这样我们要在集群中监控什么数据,就变成了直接去操作 Kubernetes 集群的资源对象了,是不是方便很多了。上图中的 Service 和 ServiceMonitor 都是 Kubernetes 的资源,一个 ServiceMonitor 可以通过 labelSelector 的方式去匹配一类 Service,Prometheus 也可以通过 labelSelector 去匹配多个ServiceMonitor。
下载https://github.com/coreos/kube-prometheus,最好下载最新的Release版本。本文下载https://github.com/coreos/kube-prometheus/archive/v0.3.0.tar.gz。
mkdir prometheus
cd prometheus/
上传kube-prometheus-0.3.0.tar.gz,开始安装。
tar zxvf kube-prometheus-0.3.0.tar.gz
cd kube-prometheus-0.3.0/manifests/setup/
kubectl apply -f .
namespace/monitoring created
customresourcedefinition.apiextensions.k8s.io/alertmanagers.monitoring.coreos.com created
customresourcedefinition.apiextensions.k8s.io/podmonitors.monitoring.coreos.com created
customresourcedefinition.apiextensions.k8s.io/prometheuses.monitoring.coreos.com created
customresourcedefinition.apiextensions.k8s.io/prometheusrules.monitoring.coreos.com created
customresourcedefinition.apiextensions.k8s.io/servicemonitors.monitoring.coreos.com created
clusterrole.rbac.authorization.k8s.io/prometheus-operator created
clusterrolebinding.rbac.authorization.k8s.io/prometheus-operator created
deployment.apps/prometheus-operator created
service/prometheus-operator created
serviceaccount/prometheus-operator created
查看创建的CRDs。
kubectl get crd | grep coreos
alertmanagers.monitoring.coreos.com 2020-03-26T12:27:08Z
podmonitors.monitoring.coreos.com 2020-03-26T12:27:08Z
prometheuses.monitoring.coreos.com 2020-03-26T12:27:09Z
prometheusrules.monitoring.coreos.com 2020-03-26T12:27:10Z
servicemonitors.monitoring.coreos.com 2020-03-26T12:27:11Z
默认情况下,prometheus-serviceMonitorKubelet.yaml关联的kubelet的https-metrics(10250)端口拉取metrics数据,为了安全起见,kubelet关闭了匿名认证并开启了webhook授权,访问https-metrics端口需要认证和授权。http-metrics(10255)为只读端口,无须认证和授权。但默认情况下是不打开的,可以如下配置打开该端口。注意所有安装了kubelet服务的集群主机都需要配置。

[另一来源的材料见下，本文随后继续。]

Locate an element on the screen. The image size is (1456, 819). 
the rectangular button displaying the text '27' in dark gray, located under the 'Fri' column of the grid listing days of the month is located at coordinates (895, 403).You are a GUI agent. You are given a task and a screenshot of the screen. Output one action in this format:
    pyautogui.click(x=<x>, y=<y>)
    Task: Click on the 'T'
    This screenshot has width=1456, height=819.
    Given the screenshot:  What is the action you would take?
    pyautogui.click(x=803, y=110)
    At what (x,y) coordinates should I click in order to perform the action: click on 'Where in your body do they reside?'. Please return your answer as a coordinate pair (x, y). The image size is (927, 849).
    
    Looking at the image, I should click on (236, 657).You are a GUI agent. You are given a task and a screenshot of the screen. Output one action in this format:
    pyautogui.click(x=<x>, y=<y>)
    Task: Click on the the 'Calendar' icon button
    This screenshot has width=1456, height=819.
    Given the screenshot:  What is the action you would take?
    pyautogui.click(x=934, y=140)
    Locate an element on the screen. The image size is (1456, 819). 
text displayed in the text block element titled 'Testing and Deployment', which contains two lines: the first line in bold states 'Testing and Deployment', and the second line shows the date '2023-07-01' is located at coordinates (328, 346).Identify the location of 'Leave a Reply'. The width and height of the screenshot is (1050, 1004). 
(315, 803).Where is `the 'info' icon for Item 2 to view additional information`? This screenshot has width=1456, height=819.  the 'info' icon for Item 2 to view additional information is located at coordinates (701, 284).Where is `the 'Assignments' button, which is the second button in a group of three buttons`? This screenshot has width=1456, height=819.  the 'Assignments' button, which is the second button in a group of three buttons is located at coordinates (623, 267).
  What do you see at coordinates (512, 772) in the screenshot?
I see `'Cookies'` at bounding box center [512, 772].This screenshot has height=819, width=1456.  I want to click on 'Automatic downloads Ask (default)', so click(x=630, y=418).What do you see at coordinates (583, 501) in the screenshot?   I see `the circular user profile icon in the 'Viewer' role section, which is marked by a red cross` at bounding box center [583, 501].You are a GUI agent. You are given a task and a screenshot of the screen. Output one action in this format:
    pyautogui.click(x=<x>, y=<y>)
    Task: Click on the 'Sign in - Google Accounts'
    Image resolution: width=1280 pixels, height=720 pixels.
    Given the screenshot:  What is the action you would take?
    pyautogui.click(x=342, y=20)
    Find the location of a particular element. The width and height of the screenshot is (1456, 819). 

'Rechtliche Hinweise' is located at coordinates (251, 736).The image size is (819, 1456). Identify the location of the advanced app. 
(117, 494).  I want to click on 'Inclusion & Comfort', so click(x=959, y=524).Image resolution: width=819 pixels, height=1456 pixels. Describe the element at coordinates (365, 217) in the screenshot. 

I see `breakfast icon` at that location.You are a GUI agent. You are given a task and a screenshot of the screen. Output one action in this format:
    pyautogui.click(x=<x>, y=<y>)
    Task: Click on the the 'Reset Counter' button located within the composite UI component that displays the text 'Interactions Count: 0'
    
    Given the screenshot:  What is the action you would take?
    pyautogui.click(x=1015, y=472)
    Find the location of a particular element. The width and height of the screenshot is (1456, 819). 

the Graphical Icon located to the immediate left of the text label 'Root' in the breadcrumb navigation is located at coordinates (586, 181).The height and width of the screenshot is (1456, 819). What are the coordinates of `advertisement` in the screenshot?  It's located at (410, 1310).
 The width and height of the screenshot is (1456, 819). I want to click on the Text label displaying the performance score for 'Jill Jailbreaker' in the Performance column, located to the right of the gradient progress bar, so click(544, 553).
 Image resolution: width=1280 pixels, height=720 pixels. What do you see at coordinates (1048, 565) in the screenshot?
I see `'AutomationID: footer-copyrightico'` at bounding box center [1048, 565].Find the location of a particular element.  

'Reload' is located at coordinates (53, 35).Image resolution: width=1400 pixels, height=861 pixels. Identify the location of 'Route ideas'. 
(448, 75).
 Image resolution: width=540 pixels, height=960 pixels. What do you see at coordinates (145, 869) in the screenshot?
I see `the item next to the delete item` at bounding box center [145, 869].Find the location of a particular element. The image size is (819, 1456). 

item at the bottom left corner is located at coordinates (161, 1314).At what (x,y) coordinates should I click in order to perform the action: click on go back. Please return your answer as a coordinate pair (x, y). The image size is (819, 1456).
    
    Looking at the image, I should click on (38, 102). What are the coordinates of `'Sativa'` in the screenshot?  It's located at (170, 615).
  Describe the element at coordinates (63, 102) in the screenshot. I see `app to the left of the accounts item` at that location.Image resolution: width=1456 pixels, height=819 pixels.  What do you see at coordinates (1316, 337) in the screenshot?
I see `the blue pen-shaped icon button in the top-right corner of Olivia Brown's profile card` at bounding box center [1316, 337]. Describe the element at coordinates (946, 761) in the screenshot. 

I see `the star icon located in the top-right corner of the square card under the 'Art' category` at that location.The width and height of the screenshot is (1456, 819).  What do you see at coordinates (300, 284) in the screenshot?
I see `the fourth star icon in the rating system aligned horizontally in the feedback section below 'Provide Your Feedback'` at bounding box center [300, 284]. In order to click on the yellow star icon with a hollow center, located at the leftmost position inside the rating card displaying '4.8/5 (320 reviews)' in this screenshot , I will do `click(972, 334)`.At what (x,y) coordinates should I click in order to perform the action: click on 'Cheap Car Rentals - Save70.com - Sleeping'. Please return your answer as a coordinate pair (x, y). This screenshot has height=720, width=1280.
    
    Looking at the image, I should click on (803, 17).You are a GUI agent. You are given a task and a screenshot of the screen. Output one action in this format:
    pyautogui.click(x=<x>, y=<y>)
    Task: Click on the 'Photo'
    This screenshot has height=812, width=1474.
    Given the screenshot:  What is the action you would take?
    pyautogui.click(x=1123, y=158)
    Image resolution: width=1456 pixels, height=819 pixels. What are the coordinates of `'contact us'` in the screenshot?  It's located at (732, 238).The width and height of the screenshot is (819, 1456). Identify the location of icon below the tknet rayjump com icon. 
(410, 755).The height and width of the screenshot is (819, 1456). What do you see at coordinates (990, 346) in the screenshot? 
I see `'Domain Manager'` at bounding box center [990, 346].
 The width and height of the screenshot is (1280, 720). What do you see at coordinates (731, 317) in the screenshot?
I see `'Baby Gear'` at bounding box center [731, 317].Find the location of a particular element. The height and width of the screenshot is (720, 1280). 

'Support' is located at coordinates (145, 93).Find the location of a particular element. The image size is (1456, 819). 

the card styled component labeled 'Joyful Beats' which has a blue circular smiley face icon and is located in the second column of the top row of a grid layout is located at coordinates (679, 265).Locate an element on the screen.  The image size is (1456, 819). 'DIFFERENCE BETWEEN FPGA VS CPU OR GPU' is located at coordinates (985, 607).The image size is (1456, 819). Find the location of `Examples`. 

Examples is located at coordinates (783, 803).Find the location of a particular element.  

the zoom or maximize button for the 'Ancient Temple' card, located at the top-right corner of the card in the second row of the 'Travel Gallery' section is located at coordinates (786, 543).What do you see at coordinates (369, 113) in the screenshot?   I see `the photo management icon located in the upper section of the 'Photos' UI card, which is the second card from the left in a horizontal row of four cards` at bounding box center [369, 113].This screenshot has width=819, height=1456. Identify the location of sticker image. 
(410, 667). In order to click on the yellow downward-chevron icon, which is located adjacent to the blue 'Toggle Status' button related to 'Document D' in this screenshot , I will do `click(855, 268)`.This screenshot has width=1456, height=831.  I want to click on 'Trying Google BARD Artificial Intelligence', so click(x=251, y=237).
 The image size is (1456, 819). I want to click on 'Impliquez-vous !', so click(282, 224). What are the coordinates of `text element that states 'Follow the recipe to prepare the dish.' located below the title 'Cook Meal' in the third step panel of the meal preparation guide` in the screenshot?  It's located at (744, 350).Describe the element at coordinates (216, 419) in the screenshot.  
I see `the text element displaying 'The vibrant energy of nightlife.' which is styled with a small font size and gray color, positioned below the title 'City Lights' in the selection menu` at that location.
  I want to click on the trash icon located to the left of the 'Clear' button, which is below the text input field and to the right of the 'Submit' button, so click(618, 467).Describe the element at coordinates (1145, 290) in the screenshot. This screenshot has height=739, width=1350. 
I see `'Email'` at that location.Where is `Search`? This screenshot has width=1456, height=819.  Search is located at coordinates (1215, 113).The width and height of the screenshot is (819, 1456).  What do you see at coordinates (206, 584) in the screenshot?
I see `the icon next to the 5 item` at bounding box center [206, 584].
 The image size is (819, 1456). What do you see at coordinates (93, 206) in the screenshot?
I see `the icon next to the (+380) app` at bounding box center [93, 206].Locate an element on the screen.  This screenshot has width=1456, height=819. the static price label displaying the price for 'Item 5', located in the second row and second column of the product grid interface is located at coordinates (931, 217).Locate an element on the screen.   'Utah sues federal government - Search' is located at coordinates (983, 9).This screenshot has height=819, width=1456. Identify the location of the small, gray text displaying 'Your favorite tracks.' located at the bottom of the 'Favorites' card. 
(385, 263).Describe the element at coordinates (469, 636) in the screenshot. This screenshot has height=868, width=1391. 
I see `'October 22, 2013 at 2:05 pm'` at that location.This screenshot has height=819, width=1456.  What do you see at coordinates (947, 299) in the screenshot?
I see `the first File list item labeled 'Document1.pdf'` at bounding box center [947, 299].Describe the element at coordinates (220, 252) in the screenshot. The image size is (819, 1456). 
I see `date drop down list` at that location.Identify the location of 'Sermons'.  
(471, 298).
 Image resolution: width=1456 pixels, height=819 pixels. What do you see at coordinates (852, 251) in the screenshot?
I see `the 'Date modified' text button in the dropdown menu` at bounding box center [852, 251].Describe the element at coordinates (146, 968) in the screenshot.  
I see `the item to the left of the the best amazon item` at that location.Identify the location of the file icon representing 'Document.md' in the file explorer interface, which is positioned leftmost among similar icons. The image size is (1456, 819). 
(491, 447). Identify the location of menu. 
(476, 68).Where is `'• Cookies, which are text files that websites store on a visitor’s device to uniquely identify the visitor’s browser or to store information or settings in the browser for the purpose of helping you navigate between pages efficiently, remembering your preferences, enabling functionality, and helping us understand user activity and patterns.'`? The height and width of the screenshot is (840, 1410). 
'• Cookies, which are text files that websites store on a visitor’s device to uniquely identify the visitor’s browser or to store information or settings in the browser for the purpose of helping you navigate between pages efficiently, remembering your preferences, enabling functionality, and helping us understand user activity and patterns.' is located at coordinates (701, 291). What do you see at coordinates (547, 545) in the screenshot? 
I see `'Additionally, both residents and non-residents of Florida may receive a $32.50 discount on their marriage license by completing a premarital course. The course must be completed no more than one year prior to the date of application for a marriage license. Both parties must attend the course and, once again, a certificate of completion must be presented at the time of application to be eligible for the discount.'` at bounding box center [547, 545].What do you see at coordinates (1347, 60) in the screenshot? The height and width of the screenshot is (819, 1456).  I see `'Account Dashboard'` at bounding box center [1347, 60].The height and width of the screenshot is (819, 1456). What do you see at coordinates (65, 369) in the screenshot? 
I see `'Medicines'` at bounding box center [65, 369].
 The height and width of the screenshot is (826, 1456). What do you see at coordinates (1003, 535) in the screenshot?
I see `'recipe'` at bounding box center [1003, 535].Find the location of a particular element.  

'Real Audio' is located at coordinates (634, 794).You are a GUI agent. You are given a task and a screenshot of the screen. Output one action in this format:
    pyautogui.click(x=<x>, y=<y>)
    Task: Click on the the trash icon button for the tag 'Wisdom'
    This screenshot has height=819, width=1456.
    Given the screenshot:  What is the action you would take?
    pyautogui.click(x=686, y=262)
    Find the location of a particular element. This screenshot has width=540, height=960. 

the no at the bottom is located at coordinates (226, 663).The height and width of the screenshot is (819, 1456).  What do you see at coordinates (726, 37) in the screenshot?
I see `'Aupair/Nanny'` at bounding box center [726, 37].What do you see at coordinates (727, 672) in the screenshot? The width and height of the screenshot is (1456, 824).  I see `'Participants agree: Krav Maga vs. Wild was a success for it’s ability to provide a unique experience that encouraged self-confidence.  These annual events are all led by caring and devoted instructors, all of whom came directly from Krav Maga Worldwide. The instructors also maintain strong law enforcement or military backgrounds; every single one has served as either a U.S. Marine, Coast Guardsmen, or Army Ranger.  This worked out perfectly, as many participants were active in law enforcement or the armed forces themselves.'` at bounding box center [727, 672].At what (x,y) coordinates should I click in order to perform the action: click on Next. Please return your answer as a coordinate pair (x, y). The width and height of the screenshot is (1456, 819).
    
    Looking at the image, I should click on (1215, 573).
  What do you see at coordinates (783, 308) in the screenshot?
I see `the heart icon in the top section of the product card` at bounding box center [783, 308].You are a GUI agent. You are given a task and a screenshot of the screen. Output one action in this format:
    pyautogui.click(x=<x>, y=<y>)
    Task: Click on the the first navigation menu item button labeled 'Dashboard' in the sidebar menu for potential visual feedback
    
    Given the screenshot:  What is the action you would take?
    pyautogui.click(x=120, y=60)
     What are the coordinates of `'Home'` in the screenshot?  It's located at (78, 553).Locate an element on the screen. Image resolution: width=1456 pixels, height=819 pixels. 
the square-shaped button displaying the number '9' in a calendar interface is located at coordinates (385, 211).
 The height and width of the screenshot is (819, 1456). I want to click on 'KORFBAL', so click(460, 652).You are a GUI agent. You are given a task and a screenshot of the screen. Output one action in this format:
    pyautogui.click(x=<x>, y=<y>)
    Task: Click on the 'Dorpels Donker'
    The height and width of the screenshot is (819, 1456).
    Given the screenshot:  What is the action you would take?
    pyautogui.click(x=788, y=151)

vi /var/lib/kubelet/config.yaml
readOnlyPort: 10255
systemctl restart kubelet
然后将prometheus-serviceMonitorKubelet.yaml文件中的https-metrics更改成http-metrics即可。
cd ..
vi prometheus-serviceMonitorKubelet.yaml
port: https-metrics
scheme: https
#改为
port: http-metrics
scheme: http
为了Kubernetes集群外访问prometheus、grafana和alertmanager,可以配置NodePort或者Ingress,此处简单起见,直接修改为NodePort。
vi prometheus-service.yaml
type: NodePort
nodePort: 39090
vi grafana-service.yaml
type: NodePort
nodePort: 33000
vi alertmanager-service.yaml
type: NodePort
nodePort: 39093
prometheus-serviceMonitorKubeScheduler.yaml定义了监控kube-scheduler的ServiceMonitor。serviceMonitorKubeScheduler通过k8s-app=kube-scheduler和kube-scheduler服务关联,但Kubernetes缺省没有创建该service。可以先看一下对应的kube-scheduler-k8s-master这个pod,然后直接在manifests目录下定义kube-scheduler服务,下面统一部署。10251是kube-scheduler服务metrics数据所在的端口。
kube-scheduler:调度器主要负责为新创建的pod在集群中寻找最合适的node,并将pod调度到Node上。
kubectl get pod kube-scheduler-k8s-master -nkube-system --show-labels
NAME READY STATUS RESTARTS AGE LABELS
kube-scheduler-k8s-master 1/1 Running 4 103d component=kube-scheduler,tier=control-plane
vi prometheus-kubeSchedulerService.yaml
apiVersion: v1
kind: Service
metadata:
namespace: kube-system
name: kube-scheduler
labels:
k8s-app: kube-scheduler
spec:
selector:
component: kube-scheduler
ports:
- name: http-metrics
port: 10251
targetPort: 10251
protocol: TCP
同样,prometheus-serviceMonitorKubeControllerManager.yaml定义了监控kube-controller-manager的ServiceMonitor。serviceMonitorKubeControllerManager通过k8s-app: kube-controller-manager和kube-controller-manager服务关联,但Kubernetes缺省没有创建该service。可以先看一下对应的kube-controller-manager-k8s-master这个pod,然后直接在manifests目录下定义kube-controller-manager服务。10252是kube-controller-manager服务metrics数据所在的端口。
kube-controller-manager:管理控制中心负责集群内的Node、Pod副本、服务端点(Endpoint)、命名空间(Namespace)、服务账号(ServiceAccount)、资源定额(ResourceQuota)的管理,当某个Node意外宕机时,Controller Manager会及时发现并执行自动化修复流程,确保集群始终处于预期的工作状态。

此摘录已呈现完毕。